» **Your task**:
Reproduce this listing in full.

── The records

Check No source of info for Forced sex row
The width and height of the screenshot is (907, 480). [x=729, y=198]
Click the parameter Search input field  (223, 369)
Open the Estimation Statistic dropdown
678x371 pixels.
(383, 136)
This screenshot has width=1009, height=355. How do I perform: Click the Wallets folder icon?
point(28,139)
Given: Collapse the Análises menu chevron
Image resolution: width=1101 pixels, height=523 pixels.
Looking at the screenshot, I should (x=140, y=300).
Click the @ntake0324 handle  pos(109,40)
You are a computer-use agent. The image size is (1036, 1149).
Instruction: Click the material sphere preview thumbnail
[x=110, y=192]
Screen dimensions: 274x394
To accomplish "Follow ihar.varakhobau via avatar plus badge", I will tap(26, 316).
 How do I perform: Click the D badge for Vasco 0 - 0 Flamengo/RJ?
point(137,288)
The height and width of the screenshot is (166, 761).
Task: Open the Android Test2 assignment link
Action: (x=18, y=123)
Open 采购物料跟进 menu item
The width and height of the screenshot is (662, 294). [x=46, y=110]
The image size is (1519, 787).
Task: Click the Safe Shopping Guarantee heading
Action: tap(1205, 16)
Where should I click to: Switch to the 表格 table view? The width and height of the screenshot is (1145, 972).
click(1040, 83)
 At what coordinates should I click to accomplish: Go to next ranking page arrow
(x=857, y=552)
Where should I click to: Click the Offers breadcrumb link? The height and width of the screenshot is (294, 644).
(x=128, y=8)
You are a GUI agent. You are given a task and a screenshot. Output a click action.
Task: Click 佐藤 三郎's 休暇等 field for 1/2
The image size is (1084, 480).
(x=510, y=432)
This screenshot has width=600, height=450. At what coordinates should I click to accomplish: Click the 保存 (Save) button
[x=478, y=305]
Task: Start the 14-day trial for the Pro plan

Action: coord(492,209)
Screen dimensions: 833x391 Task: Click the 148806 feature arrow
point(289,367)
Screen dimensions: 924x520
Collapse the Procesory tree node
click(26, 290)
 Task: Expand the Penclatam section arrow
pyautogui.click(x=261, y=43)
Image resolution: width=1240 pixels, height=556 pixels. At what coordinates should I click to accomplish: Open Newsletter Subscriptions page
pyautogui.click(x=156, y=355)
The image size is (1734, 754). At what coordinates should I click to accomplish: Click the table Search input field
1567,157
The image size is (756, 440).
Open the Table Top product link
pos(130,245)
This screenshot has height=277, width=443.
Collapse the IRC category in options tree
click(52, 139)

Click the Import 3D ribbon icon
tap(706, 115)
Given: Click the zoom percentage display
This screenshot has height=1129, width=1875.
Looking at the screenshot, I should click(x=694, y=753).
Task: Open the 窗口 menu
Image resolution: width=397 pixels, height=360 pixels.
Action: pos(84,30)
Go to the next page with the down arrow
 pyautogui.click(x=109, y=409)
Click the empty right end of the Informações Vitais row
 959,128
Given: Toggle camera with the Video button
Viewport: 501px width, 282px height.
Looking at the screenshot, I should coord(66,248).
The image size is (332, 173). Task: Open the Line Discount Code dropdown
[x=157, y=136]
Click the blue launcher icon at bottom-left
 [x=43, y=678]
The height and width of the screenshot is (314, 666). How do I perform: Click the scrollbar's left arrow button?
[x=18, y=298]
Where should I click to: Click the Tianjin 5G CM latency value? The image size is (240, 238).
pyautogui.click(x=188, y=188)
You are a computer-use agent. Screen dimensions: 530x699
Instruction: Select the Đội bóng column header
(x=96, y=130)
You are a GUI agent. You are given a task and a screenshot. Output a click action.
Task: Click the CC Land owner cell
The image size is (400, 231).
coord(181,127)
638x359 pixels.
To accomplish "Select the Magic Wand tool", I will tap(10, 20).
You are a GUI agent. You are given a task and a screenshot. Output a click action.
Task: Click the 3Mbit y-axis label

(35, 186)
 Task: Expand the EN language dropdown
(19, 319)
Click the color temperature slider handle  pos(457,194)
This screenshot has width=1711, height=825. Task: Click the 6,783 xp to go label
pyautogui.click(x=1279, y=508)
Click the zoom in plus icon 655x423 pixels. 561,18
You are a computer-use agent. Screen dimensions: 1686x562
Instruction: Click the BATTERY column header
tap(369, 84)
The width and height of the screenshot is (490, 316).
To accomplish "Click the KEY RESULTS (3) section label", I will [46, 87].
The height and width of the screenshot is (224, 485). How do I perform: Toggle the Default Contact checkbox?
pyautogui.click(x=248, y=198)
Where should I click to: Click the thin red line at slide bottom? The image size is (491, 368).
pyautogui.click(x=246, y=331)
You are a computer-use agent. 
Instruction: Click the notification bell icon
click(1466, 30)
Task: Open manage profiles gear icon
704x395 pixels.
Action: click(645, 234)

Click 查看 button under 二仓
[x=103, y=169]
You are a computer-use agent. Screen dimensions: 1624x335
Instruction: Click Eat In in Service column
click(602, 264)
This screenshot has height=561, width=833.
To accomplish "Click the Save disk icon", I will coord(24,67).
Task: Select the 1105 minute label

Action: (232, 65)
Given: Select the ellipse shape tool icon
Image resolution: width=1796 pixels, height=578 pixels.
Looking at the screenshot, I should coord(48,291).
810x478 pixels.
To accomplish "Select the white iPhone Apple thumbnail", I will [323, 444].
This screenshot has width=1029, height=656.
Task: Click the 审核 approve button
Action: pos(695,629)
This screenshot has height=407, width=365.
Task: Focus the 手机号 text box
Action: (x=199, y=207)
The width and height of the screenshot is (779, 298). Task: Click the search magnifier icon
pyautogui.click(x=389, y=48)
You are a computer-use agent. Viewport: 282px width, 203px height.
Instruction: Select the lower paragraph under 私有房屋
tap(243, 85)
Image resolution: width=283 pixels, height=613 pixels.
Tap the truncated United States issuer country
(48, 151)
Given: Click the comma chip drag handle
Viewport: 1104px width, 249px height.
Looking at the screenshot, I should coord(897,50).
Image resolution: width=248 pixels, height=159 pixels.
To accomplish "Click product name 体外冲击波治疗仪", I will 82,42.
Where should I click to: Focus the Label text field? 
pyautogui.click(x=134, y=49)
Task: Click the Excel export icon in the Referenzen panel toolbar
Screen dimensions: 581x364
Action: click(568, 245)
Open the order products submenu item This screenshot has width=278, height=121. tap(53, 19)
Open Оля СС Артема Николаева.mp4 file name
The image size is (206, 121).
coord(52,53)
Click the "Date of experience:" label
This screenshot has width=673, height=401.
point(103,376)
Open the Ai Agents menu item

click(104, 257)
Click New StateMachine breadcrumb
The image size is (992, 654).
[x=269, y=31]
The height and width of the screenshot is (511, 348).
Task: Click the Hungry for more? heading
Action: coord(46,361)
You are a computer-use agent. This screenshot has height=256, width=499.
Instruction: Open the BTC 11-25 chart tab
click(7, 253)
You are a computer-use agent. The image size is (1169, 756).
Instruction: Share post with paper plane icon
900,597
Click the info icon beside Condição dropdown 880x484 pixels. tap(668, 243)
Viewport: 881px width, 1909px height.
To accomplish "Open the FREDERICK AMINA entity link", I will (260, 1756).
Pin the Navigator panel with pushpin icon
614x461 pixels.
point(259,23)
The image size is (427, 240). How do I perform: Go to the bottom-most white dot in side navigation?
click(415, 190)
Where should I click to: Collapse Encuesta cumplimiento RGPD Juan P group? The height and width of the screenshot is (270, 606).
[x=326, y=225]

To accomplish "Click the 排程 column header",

────

» **Solved problem**:
Check No source of info for Forced sex row
The width and height of the screenshot is (907, 480). [x=729, y=198]
Click the parameter Search input field  (223, 369)
Open the Estimation Statistic dropdown
678x371 pixels.
(383, 136)
This screenshot has width=1009, height=355. How do I perform: Click the Wallets folder icon?
point(28,139)
Given: Collapse the Análises menu chevron
Image resolution: width=1101 pixels, height=523 pixels.
Looking at the screenshot, I should (x=140, y=300).
Click the @ntake0324 handle  pos(109,40)
You are a computer-use agent. The image size is (1036, 1149).
Instruction: Click the material sphere preview thumbnail
[x=110, y=192]
Screen dimensions: 274x394
To accomplish "Follow ihar.varakhobau via avatar plus badge", I will tap(26, 316).
 How do I perform: Click the D badge for Vasco 0 - 0 Flamengo/RJ?
point(137,288)
The height and width of the screenshot is (166, 761).
Task: Open the Android Test2 assignment link
Action: (x=18, y=123)
Open 采购物料跟进 menu item
The width and height of the screenshot is (662, 294). [x=46, y=110]
The image size is (1519, 787).
Task: Click the Safe Shopping Guarantee heading
Action: tap(1205, 16)
Where should I click to: Switch to the 表格 table view? The width and height of the screenshot is (1145, 972).
click(1040, 83)
 At what coordinates should I click to accomplish: Go to next ranking page arrow
(x=857, y=552)
Where should I click to: Click the Offers breadcrumb link? The height and width of the screenshot is (294, 644).
(x=128, y=8)
You are a GUI agent. You are given a task and a screenshot. Output a click action.
Task: Click 佐藤 三郎's 休暇等 field for 1/2
The image size is (1084, 480).
(x=510, y=432)
This screenshot has width=600, height=450. At what coordinates should I click to accomplish: Click the 保存 (Save) button
[x=478, y=305]
Task: Start the 14-day trial for the Pro plan

Action: coord(492,209)
Screen dimensions: 833x391 Task: Click the 148806 feature arrow
point(289,367)
Screen dimensions: 924x520
Collapse the Procesory tree node
click(26, 290)
 Task: Expand the Penclatam section arrow
pyautogui.click(x=261, y=43)
Image resolution: width=1240 pixels, height=556 pixels. At what coordinates should I click to accomplish: Open Newsletter Subscriptions page
pyautogui.click(x=156, y=355)
The image size is (1734, 754). At what coordinates should I click to accomplish: Click the table Search input field
1567,157
The image size is (756, 440).
Open the Table Top product link
pos(130,245)
This screenshot has height=277, width=443.
Collapse the IRC category in options tree
click(52, 139)

Click the Import 3D ribbon icon
tap(706, 115)
Given: Click the zoom percentage display
This screenshot has height=1129, width=1875.
Looking at the screenshot, I should click(x=694, y=753).
Task: Open the 窗口 menu
Image resolution: width=397 pixels, height=360 pixels.
Action: pos(84,30)
Go to the next page with the down arrow
 pyautogui.click(x=109, y=409)
Click the empty right end of the Informações Vitais row
 959,128
Given: Toggle camera with the Video button
Viewport: 501px width, 282px height.
Looking at the screenshot, I should coord(66,248).
The image size is (332, 173). Task: Open the Line Discount Code dropdown
[x=157, y=136]
Click the blue launcher icon at bottom-left
 [x=43, y=678]
The height and width of the screenshot is (314, 666). How do I perform: Click the scrollbar's left arrow button?
[x=18, y=298]
Where should I click to: Click the Tianjin 5G CM latency value? The image size is (240, 238).
pyautogui.click(x=188, y=188)
You are a computer-use agent. Screen dimensions: 530x699
Instruction: Select the Đội bóng column header
(x=96, y=130)
You are a GUI agent. You are given a task and a screenshot. Output a click action.
Task: Click the CC Land owner cell
The image size is (400, 231).
coord(181,127)
638x359 pixels.
To accomplish "Select the Magic Wand tool", I will tap(10, 20).
You are a GUI agent. You are given a task and a screenshot. Output a click action.
Task: Click the 3Mbit y-axis label

(35, 186)
 Task: Expand the EN language dropdown
(19, 319)
Click the color temperature slider handle  pos(457,194)
This screenshot has width=1711, height=825. Task: Click the 6,783 xp to go label
pyautogui.click(x=1279, y=508)
Click the zoom in plus icon 655x423 pixels. 561,18
You are a computer-use agent. Screen dimensions: 1686x562
Instruction: Click the BATTERY column header
tap(369, 84)
The width and height of the screenshot is (490, 316).
To accomplish "Click the KEY RESULTS (3) section label", I will [46, 87].
The height and width of the screenshot is (224, 485). How do I perform: Toggle the Default Contact checkbox?
pyautogui.click(x=248, y=198)
Where should I click to: Click the thin red line at slide bottom? The image size is (491, 368).
pyautogui.click(x=246, y=331)
You are a computer-use agent. 
Instruction: Click the notification bell icon
click(1466, 30)
Task: Open manage profiles gear icon
704x395 pixels.
Action: click(645, 234)

Click 查看 button under 二仓
[x=103, y=169]
You are a computer-use agent. Screen dimensions: 1624x335
Instruction: Click Eat In in Service column
click(602, 264)
This screenshot has height=561, width=833.
To accomplish "Click the Save disk icon", I will coord(24,67).
Task: Select the 1105 minute label

Action: (232, 65)
Given: Select the ellipse shape tool icon
Image resolution: width=1796 pixels, height=578 pixels.
Looking at the screenshot, I should coord(48,291).
810x478 pixels.
To accomplish "Select the white iPhone Apple thumbnail", I will [323, 444].
This screenshot has width=1029, height=656.
Task: Click the 审核 approve button
Action: pos(695,629)
This screenshot has height=407, width=365.
Task: Focus the 手机号 text box
Action: (x=199, y=207)
The width and height of the screenshot is (779, 298). Task: Click the search magnifier icon
pyautogui.click(x=389, y=48)
You are a computer-use agent. Viewport: 282px width, 203px height.
Instruction: Select the lower paragraph under 私有房屋
tap(243, 85)
Image resolution: width=283 pixels, height=613 pixels.
Tap the truncated United States issuer country
(48, 151)
Given: Click the comma chip drag handle
Viewport: 1104px width, 249px height.
Looking at the screenshot, I should coord(897,50).
Image resolution: width=248 pixels, height=159 pixels.
To accomplish "Click product name 体外冲击波治疗仪", I will 82,42.
Where should I click to: Focus the Label text field? 
pyautogui.click(x=134, y=49)
Task: Click the Excel export icon in the Referenzen panel toolbar
Screen dimensions: 581x364
Action: click(568, 245)
Open the order products submenu item This screenshot has width=278, height=121. tap(53, 19)
Open Оля СС Артема Николаева.mp4 file name
The image size is (206, 121).
coord(52,53)
Click the "Date of experience:" label
This screenshot has width=673, height=401.
point(103,376)
Open the Ai Agents menu item

click(104, 257)
Click New StateMachine breadcrumb
The image size is (992, 654).
[x=269, y=31]
The height and width of the screenshot is (511, 348).
Task: Click the Hungry for more? heading
Action: coord(46,361)
You are a computer-use agent. This screenshot has height=256, width=499.
Instruction: Open the BTC 11-25 chart tab
click(7, 253)
You are a computer-use agent. The image size is (1169, 756).
Instruction: Share post with paper plane icon
900,597
Click the info icon beside Condição dropdown 880x484 pixels. tap(668, 243)
Viewport: 881px width, 1909px height.
To accomplish "Open the FREDERICK AMINA entity link", I will (260, 1756).
Pin the Navigator panel with pushpin icon
614x461 pixels.
point(259,23)
The image size is (427, 240). How do I perform: Go to the bottom-most white dot in side navigation?
click(415, 190)
Where should I click to: Collapse Encuesta cumplimiento RGPD Juan P group? The height and width of the screenshot is (270, 606).
[x=326, y=225]

To accomplish "Click the 排程 column header",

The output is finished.